Wer Steven zuhört, seinen Berichten über die Berliner Schwulenszene, kann über den Nutzen von Aufklärungskampagnen ins Grübeln kommen. „Es wird zu wenig über HIV geredet“, betont er. „Viele schauen bewusst weg, andere glauben, es könne sie nicht treffen. Viel zu wenige lassen sich testen, oft aus Angst vor dem Ergebnis.“ Auch Bisexuelle schwiegen, Frauen fragten kaum nach. Fast überall nur Verdrängung und Gleichgültigkeit.
In Chats heiße es zwar: Ich hätte gern einen Negativen, berichtet Steven. Doch in Disco, Sauna oder Darkroom herrsche dann das große Schweigen. Keine Fragen. Keine Antworten. Und wer bei Berliner Gesundheitsämtern nach einem HIV-Test frage, bekomme schon mal die pampige Antwort: „Nicht verhütet, oder was?“ Prävention sollte anders aussehen, findet Steven.

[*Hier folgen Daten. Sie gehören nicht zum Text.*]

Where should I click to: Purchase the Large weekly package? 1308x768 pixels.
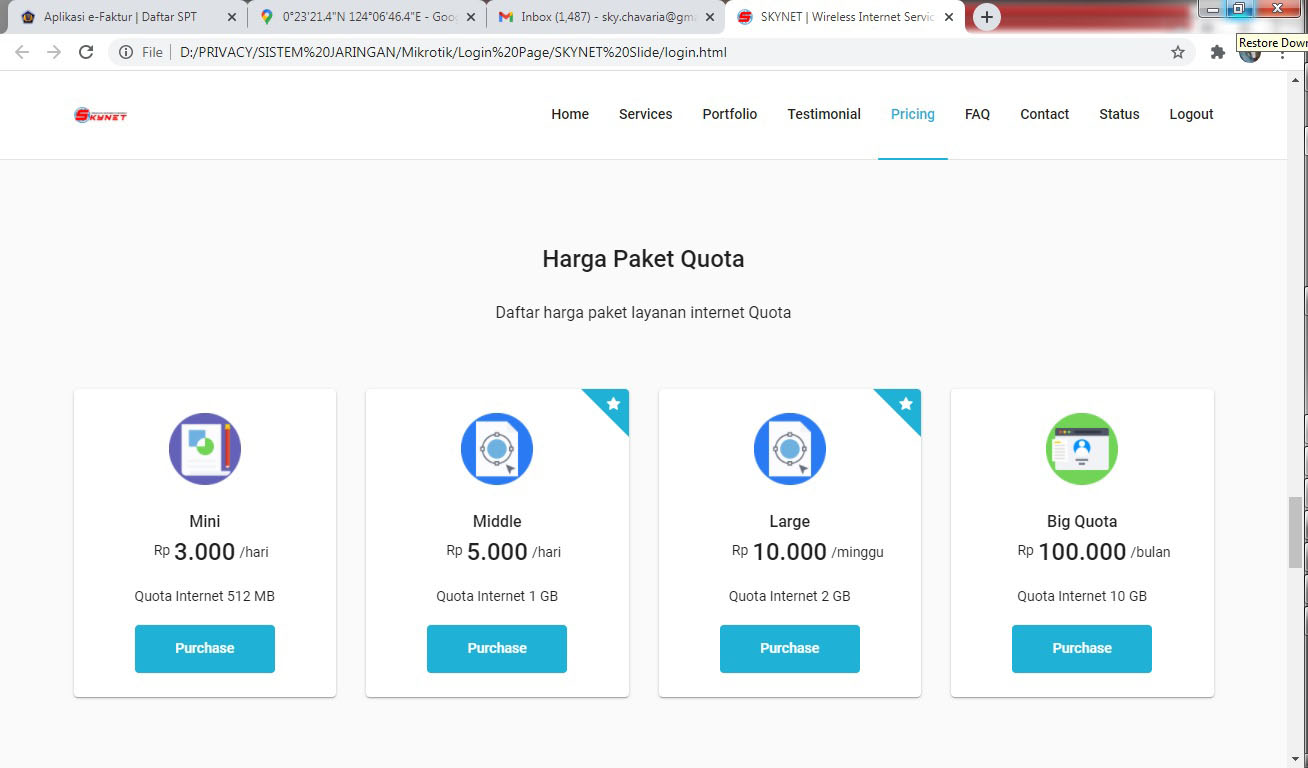(789, 648)
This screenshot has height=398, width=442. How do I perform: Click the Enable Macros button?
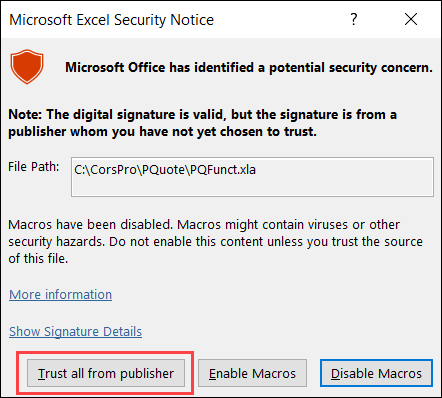(x=252, y=373)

Die Aids-Hilfe sieht das anders. „Das Schutzverhalten in Deutschland ist weitgehend stabil, die Zahl der Neuinfektionen in Deutschland liegt im europäischen Vergleich auf einem niedrigen Niveau“, sagt Holger Wicht. „Auch das Testverhalten hat sich in den letzten Jahren verbessert.“
Und doch kommt es weiterhin zu neuen Infektionen. Steven sagt, dass es bei ihm eine Vergewaltigung war. Mit 12, eine Bekanntschaft aus dem Internet - und er völlig naiv. Mit 13 hatte er die ersten HIV-Symptome, doch sein Hausarzt tippte auf Grippe. Es war die Zeit, in der Steven seinen ersten Freund mit nach Hause brachte und zu seinen Eltern sagte: „Das ist eure Schwiegertochter. Und Enkel gibt's nicht.“ Erst mit 17 erfuhr er nach einem Test an der Charité, dass er HIV hat. „Ich dachte, jetzt ist mein Leben vorbei.“
Heute arbeitet Steven in einem Call-Center, mit der Therapie geht es ihm gut. Alle Kollegen wissen Bescheid, alle Freunde, die Eltern. Er hat gelernt abzuwägen, wann er es sagt und wie. Aber er sagt es. Die einzige Ausnahme sind seine Großeltern. Die guckten keine Patrick-Lindner-Shows mehr im Fernsehen, seit Patrick Lindner einen Mann hat, sagt Steven. „Es wäre wohl alles ein bisschen zu viel für sie.“ Stevens Freund Sebastian (29) streichelt ihm über den Arm. Er habe das alles schon gewusst, bevor sie zusammenkamen, sagt er. Es war kein Schock.